WHAT YOU NEED TO DO>
Every entry in the listing is to be reproduced exactly.

TASK INPUT>
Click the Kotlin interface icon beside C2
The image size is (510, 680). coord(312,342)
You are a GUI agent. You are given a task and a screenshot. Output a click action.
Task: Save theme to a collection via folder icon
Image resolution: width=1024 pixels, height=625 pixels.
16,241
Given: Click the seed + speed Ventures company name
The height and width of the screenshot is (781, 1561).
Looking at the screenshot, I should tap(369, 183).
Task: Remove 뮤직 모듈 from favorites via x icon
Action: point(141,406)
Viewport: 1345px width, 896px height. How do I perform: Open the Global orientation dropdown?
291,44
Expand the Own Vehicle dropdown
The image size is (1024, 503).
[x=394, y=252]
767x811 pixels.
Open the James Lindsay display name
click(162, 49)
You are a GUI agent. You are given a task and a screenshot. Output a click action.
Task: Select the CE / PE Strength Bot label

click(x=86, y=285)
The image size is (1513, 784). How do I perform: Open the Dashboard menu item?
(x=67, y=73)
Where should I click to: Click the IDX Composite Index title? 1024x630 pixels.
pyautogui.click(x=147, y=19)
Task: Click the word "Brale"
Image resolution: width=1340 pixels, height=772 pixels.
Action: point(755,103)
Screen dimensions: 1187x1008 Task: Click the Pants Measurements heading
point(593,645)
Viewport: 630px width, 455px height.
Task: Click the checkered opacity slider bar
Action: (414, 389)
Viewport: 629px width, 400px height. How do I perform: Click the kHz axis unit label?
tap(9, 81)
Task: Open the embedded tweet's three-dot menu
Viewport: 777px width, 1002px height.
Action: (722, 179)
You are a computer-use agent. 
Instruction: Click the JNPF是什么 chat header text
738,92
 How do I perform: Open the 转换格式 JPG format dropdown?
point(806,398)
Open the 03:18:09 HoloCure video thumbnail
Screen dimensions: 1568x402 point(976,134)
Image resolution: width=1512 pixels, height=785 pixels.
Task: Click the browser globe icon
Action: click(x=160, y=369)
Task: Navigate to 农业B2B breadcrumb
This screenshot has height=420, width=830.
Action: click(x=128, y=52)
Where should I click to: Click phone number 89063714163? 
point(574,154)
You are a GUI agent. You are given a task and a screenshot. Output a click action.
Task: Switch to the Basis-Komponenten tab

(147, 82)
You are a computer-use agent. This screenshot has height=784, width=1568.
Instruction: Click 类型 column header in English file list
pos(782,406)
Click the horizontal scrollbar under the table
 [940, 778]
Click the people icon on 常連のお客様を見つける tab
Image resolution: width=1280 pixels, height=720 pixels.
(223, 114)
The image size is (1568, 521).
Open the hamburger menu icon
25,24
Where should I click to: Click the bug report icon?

RESPONSE>
Click the Kotlin interface icon beside C2
The image size is (510, 680). coord(312,342)
You are a GUI agent. You are given a task and a screenshot. Output a click action.
Task: Save theme to a collection via folder icon
Image resolution: width=1024 pixels, height=625 pixels.
16,241
Given: Click the seed + speed Ventures company name
The height and width of the screenshot is (781, 1561).
Looking at the screenshot, I should tap(369, 183).
Task: Remove 뮤직 모듈 from favorites via x icon
Action: point(141,406)
Viewport: 1345px width, 896px height. How do I perform: Open the Global orientation dropdown?
291,44
Expand the Own Vehicle dropdown
The image size is (1024, 503).
[x=394, y=252]
767x811 pixels.
Open the James Lindsay display name
click(162, 49)
You are a GUI agent. You are given a task and a screenshot. Output a click action.
Task: Select the CE / PE Strength Bot label

click(x=86, y=285)
The image size is (1513, 784). How do I perform: Open the Dashboard menu item?
(x=67, y=73)
Where should I click to: Click the IDX Composite Index title? 1024x630 pixels.
pyautogui.click(x=147, y=19)
Task: Click the word "Brale"
Image resolution: width=1340 pixels, height=772 pixels.
Action: point(755,103)
Screen dimensions: 1187x1008 Task: Click the Pants Measurements heading
point(593,645)
Viewport: 630px width, 455px height.
Task: Click the checkered opacity slider bar
Action: (414, 389)
Viewport: 629px width, 400px height. How do I perform: Click the kHz axis unit label?
tap(9, 81)
Task: Open the embedded tweet's three-dot menu
Viewport: 777px width, 1002px height.
Action: (722, 179)
You are a computer-use agent. 
Instruction: Click the JNPF是什么 chat header text
738,92
 How do I perform: Open the 转换格式 JPG format dropdown?
point(806,398)
Open the 03:18:09 HoloCure video thumbnail
Screen dimensions: 1568x402 point(976,134)
Image resolution: width=1512 pixels, height=785 pixels.
Task: Click the browser globe icon
Action: click(x=160, y=369)
Task: Navigate to 农业B2B breadcrumb
This screenshot has height=420, width=830.
Action: click(x=128, y=52)
Where should I click to: Click phone number 89063714163? 
point(574,154)
You are a GUI agent. You are given a task and a screenshot. Output a click action.
Task: Switch to the Basis-Komponenten tab

(147, 82)
You are a computer-use agent. This screenshot has height=784, width=1568.
Instruction: Click 类型 column header in English file list
pos(782,406)
Click the horizontal scrollbar under the table
 [940, 778]
Click the people icon on 常連のお客様を見つける tab
Image resolution: width=1280 pixels, height=720 pixels.
(223, 114)
The image size is (1568, 521).
Open the hamburger menu icon
25,24
Where should I click to: Click the bug report icon?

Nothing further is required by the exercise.